The Real Reason Why Ernie Hudson Got Emotional On The Set Of Ghostbusters: Afterlife
Contains spoilers for "Ghostbusters: Afterlife"
For much of "Ghostbusters: Afterlife," the film's focus is on setting up and exploring the promise of a new generation of Ghostbusters. The film follows the grandchildren of the late Egon Spengler (Harold Ramis) as they find their grandfather's old ghostbusting equipment, and begin to use it to investigate a series of new paranormal disturbances occurring in the town of Summerville, Oklahoma, where Egon fled after leaving New York.
That said, the franchise's iconic theme song is pretty clear about who to contact in the event of such an emergency. So when push comes to shove and Keymaster meets Gatekeeper, the film's rookie group is joined by the only destructors that series villain Gozer has ever known: Peter Venkman (Bill Murray), Ray Stantz (Dan Aykroyd), and Winston Zeddemore (Ernie Hudson), AKA the surviving members of the original Ghostbusters.

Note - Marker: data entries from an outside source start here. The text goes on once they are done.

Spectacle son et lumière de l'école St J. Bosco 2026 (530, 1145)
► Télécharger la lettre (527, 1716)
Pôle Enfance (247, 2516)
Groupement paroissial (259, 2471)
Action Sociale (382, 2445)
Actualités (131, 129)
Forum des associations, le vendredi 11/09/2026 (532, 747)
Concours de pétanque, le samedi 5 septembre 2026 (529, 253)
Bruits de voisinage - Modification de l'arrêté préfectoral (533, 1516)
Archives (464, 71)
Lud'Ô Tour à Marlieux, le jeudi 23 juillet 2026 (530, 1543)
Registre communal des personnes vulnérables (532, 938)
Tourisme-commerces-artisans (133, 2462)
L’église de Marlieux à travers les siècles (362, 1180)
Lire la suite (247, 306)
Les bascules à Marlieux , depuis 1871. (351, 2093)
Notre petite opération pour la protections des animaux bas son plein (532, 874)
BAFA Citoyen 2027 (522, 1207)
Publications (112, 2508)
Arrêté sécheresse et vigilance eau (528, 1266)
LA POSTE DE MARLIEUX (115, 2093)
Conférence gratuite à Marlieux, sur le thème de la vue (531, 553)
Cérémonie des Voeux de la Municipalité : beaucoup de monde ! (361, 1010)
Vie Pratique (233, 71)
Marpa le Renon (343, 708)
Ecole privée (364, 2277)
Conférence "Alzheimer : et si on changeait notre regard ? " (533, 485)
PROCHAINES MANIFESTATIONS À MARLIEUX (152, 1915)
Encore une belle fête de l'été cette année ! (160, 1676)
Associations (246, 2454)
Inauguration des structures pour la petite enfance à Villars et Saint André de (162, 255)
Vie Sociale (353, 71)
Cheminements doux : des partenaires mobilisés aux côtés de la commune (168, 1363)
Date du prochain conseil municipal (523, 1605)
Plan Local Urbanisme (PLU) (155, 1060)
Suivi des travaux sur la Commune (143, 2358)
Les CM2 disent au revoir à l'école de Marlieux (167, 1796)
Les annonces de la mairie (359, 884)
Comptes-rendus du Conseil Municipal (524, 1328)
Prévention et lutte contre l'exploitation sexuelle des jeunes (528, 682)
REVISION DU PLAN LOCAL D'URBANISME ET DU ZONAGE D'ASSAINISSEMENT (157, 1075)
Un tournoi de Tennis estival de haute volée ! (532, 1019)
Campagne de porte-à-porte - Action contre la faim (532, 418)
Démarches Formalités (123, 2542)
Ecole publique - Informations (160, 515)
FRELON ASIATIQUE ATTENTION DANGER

Fans of the first "Ghostbusters" should also know that they aren't the only ones whose heartstrings were pulled by the prospect of seeing three of the original four donning their proton packs again. Indeed, for Ernie Hudson, the opportunity to reunite with Aykroyd and Murray on-screen was one he didn't think he'd ever get, and he was determined to soak up every minute of it.
Ernie Hudson had given up hope for a Ghostbusters reunion
"It was cool — just how much I love that family. It was almost spiritual. I didn't cry, but some of those emotions welled up in me," Ernie Hudson recently told The Hollywood Reporter about reuniting with his old co-stars for "Ghostbusters: Afterlife." The actor talked about how amusing it was, and how proud he was, to be taking direction from director Jason Reitman, who he remembers "running around the set at 6 years old" when his father, Ivan Reitman, directed the first "Ghostbusters." But by far the biggest, most moving reunion Hudson experienced on the new film's set was the one he shared with his surviving co-stars.
"I had heard, although he never told me this, that Bill [in prior years] did not want to do another one. So I wrapped it up as this will never happen," Hudson told THR. He acknowledged that the original Ghostbusters all worked together on 2009's "Ghostbusters: The Video Game," but said they were never in the same room for that project, which was written in part by Harold Ramis and Dan Aykroyd (via IMDb). While Hudson, Aykroyd, and Bill Murray all made cameo appearances in the 2016 "Ghostbusters" reboot as well, they didn't share any scenes together and did not play their original "Ghostbusters" characters in it. "I had accepted that [a film] was never going to happen," Hudson said.
When the opportunity arrived to work on "Afterlife," Hudson was happy to take the chance to pay homage to the franchise and help bring it to a new generation of viewers. "'Ghostbusters' altered my life in a weird way," Hudson noted. "The way people responded to it and continue to respond to it — it crosses generations. I see little kids who just love the movie."